Meksika’nın ilk kadın devlet başkanı seçildi.
Meksika, dünyanın en kalabalık ülkelerinden biri olmasıyla bilinir ve son seçimde 99 milyonu aşkın seçmenin katılımıyla tarihinde ilk kez bir kadın devlet başkanının seçilmesi bekleniyor. Milyonlarca seçmenin tercihleriyle Meksika’nın muhtemel yeni devlet başkanı, Ulusal Yenilenme Hareketi’nin (MORENA) adayı ve eski Meksiko Belediye Başkanı Claudia Sheinbaum olarak gösteriliyor. Sheinbaum, oyların yaklaşık %57’sini alarak güçlü bir performans sergiledi. Seçimde, kadınların etkili bir şekilde yarıştığı bir ortamda, rakiplerinden biri Meksika için Geniş Cephe’nin adayı ve eski Hidalgo Belediye Başkanı Xochitl Galvez olurken, diğer rakibi eski milletvekili Jorge Alvarez Maynez oyların %30’unu elde etti.
Meksika’da kadın cinayetlerinin yüksek olduğu bir ortamda, güvenlik sorunları arasında çete savaşları da önemli bir yer tutuyor. Claudia Sheinbaum’un, Meksika’nın ilk kadın devlet başkanı olması halinde bu sorunlarla nasıl mücadele edeceği büyük merak konusu.

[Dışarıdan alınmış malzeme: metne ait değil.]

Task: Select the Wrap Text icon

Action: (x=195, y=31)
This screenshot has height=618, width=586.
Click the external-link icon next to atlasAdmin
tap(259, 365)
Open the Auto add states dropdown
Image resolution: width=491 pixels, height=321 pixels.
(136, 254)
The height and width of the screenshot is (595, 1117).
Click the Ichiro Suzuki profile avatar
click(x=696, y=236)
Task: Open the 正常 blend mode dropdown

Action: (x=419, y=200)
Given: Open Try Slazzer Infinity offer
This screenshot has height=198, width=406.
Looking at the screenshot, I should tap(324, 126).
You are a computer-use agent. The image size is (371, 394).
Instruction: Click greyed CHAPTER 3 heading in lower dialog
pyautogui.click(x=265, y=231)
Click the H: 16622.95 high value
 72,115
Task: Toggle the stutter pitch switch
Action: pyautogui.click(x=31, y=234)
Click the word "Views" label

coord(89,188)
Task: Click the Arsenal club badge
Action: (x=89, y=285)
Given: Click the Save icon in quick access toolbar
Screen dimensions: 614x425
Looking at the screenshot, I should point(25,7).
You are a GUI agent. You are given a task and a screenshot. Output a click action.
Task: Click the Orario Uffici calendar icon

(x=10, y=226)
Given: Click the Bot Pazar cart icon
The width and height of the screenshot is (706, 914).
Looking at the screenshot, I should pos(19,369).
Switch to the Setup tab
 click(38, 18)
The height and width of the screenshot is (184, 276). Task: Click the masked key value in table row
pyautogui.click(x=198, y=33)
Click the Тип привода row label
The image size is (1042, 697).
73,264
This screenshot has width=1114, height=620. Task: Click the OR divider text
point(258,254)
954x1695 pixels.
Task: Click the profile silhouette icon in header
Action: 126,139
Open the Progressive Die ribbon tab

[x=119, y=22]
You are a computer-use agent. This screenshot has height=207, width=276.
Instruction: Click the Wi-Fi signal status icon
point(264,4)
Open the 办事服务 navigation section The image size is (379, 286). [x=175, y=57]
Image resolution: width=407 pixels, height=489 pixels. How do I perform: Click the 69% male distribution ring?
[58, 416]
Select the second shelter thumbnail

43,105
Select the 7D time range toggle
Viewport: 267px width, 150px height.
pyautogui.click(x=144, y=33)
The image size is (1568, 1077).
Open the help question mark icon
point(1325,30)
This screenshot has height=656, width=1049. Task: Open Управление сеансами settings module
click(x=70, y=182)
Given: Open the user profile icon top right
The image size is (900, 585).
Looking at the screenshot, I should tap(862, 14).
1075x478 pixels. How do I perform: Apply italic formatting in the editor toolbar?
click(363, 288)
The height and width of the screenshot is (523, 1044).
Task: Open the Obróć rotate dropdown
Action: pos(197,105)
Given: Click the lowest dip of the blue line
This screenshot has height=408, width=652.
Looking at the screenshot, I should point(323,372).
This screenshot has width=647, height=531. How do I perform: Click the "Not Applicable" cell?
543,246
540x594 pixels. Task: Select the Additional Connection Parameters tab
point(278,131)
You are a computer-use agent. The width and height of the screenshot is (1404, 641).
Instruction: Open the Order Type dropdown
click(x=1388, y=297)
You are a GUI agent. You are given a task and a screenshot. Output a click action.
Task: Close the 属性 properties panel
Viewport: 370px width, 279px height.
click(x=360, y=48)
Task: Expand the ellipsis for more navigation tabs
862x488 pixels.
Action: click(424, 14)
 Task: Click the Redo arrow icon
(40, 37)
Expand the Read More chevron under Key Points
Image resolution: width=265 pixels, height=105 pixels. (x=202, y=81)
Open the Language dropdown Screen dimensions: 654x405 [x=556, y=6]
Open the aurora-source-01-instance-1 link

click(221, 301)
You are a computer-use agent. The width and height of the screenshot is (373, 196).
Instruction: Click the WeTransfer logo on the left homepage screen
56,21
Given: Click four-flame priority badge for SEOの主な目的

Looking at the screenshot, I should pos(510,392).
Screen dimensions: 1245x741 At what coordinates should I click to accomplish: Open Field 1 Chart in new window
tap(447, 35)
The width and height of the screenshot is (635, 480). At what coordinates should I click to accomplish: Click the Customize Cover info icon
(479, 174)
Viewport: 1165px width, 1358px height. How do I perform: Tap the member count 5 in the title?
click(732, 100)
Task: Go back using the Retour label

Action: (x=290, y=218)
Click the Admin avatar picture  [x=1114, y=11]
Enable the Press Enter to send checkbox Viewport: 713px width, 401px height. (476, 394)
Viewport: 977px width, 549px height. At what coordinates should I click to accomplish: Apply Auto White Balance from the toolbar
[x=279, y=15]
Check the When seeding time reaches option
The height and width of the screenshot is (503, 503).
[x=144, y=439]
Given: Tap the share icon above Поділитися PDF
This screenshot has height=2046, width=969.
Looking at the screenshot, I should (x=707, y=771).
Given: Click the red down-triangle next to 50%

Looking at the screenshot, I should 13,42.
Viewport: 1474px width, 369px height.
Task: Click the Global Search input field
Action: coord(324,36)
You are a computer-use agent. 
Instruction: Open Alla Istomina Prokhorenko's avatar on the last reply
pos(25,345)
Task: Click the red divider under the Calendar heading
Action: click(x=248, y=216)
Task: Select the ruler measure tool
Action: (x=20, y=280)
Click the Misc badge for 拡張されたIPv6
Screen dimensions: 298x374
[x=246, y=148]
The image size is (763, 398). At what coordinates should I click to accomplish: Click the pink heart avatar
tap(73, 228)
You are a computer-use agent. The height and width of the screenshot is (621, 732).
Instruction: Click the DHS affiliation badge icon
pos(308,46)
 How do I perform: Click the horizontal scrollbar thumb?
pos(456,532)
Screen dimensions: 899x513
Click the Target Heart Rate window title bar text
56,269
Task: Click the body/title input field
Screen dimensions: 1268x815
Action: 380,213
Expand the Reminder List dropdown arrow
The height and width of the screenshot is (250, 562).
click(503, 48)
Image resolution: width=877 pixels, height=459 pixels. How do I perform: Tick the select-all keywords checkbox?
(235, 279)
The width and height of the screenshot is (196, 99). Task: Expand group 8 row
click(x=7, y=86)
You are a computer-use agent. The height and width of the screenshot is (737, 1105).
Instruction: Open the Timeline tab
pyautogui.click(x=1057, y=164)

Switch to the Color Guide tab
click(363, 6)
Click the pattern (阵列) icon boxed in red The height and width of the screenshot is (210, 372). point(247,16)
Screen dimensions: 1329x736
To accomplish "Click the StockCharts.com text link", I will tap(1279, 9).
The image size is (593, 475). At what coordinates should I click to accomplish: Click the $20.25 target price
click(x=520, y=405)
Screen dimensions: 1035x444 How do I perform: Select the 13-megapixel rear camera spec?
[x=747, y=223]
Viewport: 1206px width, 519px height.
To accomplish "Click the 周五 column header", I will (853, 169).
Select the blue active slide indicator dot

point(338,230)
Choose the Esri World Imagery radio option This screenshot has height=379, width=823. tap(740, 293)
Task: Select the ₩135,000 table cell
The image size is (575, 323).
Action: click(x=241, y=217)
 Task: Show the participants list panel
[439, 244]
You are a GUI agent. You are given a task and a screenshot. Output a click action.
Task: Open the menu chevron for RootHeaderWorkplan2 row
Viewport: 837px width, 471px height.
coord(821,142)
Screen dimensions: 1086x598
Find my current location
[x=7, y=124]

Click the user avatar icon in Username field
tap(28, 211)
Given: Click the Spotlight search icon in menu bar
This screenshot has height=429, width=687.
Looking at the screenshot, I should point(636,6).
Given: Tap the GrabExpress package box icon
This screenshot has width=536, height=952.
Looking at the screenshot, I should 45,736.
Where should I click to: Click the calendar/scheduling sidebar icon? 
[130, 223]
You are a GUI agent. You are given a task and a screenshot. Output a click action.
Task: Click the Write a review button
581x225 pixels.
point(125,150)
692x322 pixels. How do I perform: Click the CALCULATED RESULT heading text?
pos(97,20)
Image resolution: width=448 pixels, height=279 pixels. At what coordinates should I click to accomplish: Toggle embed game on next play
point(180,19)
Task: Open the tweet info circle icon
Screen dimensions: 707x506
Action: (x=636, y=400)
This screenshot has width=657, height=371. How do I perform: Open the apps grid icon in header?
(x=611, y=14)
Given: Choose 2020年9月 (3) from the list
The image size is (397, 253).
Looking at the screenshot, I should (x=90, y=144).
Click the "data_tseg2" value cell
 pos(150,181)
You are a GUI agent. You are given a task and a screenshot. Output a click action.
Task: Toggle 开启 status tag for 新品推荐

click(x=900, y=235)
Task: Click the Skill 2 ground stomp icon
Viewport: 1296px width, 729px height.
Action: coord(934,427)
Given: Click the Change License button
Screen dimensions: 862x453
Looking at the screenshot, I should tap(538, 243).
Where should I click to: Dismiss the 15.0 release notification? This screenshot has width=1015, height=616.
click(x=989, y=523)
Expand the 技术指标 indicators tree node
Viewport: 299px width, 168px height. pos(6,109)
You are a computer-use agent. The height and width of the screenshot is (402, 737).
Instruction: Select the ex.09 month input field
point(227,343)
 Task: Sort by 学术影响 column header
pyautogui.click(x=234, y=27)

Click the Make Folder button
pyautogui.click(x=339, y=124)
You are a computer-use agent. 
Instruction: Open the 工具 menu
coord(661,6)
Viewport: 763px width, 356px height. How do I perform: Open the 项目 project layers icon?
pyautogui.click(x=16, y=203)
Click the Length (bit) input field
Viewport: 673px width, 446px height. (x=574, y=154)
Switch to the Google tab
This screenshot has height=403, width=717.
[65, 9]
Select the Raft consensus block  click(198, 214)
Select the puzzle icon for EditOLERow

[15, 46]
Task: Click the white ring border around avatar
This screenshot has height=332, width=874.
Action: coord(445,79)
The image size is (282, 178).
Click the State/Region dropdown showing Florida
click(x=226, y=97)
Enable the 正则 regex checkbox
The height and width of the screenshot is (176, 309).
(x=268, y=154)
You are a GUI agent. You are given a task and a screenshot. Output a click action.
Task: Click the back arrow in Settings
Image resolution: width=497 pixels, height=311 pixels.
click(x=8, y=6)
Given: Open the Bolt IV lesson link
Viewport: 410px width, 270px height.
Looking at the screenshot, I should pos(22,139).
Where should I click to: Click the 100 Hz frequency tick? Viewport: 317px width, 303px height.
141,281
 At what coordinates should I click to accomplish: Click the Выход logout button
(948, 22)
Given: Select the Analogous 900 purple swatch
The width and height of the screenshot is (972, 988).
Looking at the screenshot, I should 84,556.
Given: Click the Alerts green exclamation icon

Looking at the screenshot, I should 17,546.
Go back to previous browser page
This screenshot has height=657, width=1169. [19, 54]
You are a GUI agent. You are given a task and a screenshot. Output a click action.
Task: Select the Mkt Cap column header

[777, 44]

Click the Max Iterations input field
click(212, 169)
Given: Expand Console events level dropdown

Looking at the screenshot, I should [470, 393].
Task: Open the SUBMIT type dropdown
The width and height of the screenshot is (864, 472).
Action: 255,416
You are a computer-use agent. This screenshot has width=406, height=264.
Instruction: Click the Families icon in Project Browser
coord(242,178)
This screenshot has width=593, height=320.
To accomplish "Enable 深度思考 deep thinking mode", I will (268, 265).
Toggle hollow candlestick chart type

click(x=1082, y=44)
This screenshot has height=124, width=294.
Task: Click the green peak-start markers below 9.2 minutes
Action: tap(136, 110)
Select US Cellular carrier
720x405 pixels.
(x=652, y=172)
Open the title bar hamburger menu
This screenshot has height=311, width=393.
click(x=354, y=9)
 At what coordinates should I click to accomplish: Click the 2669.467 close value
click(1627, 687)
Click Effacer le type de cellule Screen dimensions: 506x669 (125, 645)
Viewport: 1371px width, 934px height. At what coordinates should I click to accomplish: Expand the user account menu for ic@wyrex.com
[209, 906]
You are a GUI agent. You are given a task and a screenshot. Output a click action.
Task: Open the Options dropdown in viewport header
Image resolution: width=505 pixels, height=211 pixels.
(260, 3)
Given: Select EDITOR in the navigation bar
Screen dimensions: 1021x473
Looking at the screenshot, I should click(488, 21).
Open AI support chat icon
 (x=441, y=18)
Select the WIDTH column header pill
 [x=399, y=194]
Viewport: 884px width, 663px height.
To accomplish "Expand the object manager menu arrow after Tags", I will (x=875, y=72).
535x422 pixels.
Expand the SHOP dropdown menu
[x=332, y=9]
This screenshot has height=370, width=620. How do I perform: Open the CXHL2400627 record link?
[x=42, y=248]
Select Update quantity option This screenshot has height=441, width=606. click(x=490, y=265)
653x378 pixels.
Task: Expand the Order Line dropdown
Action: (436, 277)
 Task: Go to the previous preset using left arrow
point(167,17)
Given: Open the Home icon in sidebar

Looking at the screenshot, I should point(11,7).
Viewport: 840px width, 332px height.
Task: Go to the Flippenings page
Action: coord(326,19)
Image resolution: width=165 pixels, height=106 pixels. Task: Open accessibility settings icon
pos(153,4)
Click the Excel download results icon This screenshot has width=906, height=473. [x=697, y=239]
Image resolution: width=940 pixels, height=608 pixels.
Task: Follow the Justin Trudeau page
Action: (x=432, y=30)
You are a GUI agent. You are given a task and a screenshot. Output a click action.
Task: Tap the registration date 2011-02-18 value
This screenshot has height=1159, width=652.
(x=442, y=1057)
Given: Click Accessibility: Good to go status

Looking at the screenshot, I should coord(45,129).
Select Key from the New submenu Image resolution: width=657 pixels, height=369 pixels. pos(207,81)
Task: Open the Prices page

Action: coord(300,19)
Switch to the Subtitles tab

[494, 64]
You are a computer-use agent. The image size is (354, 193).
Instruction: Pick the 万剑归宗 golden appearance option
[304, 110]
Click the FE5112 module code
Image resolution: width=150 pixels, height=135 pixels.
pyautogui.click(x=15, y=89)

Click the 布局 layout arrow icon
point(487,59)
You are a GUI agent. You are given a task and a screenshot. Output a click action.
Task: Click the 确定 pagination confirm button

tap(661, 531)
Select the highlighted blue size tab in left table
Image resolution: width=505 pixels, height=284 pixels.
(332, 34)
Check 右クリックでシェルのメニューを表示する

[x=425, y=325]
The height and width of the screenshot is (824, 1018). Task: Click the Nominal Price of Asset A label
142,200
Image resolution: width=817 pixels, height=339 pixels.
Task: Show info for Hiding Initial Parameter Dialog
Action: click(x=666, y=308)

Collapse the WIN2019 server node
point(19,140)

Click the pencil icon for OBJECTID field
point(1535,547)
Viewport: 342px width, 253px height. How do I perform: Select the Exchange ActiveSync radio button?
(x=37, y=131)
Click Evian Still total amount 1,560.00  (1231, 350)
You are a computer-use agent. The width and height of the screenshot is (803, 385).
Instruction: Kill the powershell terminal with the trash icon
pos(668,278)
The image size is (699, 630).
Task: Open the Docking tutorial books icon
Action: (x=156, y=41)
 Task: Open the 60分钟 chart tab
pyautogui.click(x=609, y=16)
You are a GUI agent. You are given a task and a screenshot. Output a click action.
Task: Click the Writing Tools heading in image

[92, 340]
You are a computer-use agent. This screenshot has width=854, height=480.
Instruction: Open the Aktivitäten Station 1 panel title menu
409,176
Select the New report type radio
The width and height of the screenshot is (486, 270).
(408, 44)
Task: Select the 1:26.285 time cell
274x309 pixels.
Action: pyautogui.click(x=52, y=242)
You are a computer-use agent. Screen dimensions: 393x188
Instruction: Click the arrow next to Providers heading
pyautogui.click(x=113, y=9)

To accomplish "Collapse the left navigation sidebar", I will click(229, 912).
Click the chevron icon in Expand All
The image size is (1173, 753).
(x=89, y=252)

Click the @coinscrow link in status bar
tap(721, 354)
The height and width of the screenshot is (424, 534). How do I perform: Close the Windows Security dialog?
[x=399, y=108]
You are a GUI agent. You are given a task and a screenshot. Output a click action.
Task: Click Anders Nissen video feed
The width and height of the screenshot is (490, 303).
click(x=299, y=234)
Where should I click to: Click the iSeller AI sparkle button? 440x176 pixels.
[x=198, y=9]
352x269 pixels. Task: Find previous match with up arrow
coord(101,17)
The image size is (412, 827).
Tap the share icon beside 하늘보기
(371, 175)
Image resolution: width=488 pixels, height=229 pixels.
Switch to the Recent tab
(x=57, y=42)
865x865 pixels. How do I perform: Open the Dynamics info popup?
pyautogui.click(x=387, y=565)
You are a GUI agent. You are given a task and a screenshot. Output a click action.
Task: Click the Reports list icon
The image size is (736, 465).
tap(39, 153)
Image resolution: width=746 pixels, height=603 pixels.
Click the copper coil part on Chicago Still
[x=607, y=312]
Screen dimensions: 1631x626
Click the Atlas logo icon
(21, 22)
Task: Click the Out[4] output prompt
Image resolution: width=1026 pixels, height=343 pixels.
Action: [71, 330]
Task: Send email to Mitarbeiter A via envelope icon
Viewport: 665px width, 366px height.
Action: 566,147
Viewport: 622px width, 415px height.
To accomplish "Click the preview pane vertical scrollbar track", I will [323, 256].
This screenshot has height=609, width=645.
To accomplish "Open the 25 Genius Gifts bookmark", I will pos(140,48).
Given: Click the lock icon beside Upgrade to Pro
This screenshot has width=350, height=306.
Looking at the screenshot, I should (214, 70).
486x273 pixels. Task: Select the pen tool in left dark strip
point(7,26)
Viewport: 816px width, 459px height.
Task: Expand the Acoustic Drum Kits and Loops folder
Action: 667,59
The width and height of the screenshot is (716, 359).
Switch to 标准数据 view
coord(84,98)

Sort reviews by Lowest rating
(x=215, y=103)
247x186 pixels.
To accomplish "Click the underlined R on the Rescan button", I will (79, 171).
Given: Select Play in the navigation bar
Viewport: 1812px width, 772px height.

Claudia Sheinbaum, anne ve babasının 1968’deki protestolar sırasında aktif katılımcıları olması nedeniyle erken yaşta aktivizme maruz kaldı. Ailesinin etkisiyle, bilimsever bir ailede büyüyen Sheinbaum, siyasete ve doğaya olan ilgisini bu dönemde şekillendirdiğini ifade ediyor. Lopez Obrador’un politikalarını destekleyen Sheinbaum’un, siyasi değerleri ve ailesinin kökenleriyle uyum içinde olduğu belirtiliyor. Üç çocuğundan biri olan Sheinbaum, Yahudi kökenli bir aileden geliyor ve ailesi, Nazilerden kaçarak Bulgaristan’dan Meksika’ya göç etmiş.
Sheinbaum’un Meksika City’de büyümesi, erken yaşta aktivizme başlamasına neden oldu. 15 yaşındayken, kayıp çocukları arama gruplarına katılarak sosyal sorumluluk bilincini geliştirdi. Önde gelen bir insan hakları savunucusu olan ve solcu siyasetçi Rosario Ibarra ile tanışması, onun siyasi bilincini güçlendirdi. Sheinbaum, 1980’lerdeki öğrenci hareketlerine katılarak devletin eğitim politikalarına karşı protesto etti.
Meksika Ulusal Özerk Üniversitesi’nde fizik okuyan Sheinbaum, daha sonra enerji mühendisliği alanında yüksek lisans ve doktora derecelerini tamamladı. Akademik kariyeri boyunca çeşitli görevlerde bulunan Sheinbaum, siyasi kariyerine 2000 yılında Lopez Obrador’un belediye başkanlığı döneminde çevre şefi olarak atandığı Mexico City’de başladı. 2015 yılında, Mexico City’nin en büyük ilçesi Tlalpan’ı yönetmek üzere seçildi ve 2018’de Mexico City’nin belediye başkanı oldu.
Sheinbaum, seçim kampanyası sürecinde Lopez Obrador döneminde başlatılan sosyal programları sürdüreceğini ve ihtiyaç sahibi ailelere daha fazla kaynak sağlayacağını belirtti. Şiddet olaylarının artması nedeniyle halkın güvenliğini sağlamaya odaklanacaklarını ve ulusal muhafızları destekleyeceklerini duyurdu. Ayrıca, ülkedeki hidroelektrik santrallerinin modernizasyonunu tamamlayacaklarını ve elektrikli araç kullanımını teşvik edeceklerini ifade etti.
Sheinbaum’un politikaları, Meksika’nın iç ve dış politikasını büyük ölçüde etkileyecek. Politico’da yapılan analizler, Sheinbaum’un iki farklı kişilik arasında denge kuracağını ve Meksika’nın Angela Merkel’i olabileceğini ya da Lopez Obrador’un solcu politikalarını takip edeceğini öne sürüyor. Ancak, Sheinbaum’un siyasi kimliği, Meksika’nın geleceğini belirleyecek önemli bir faktör olacak.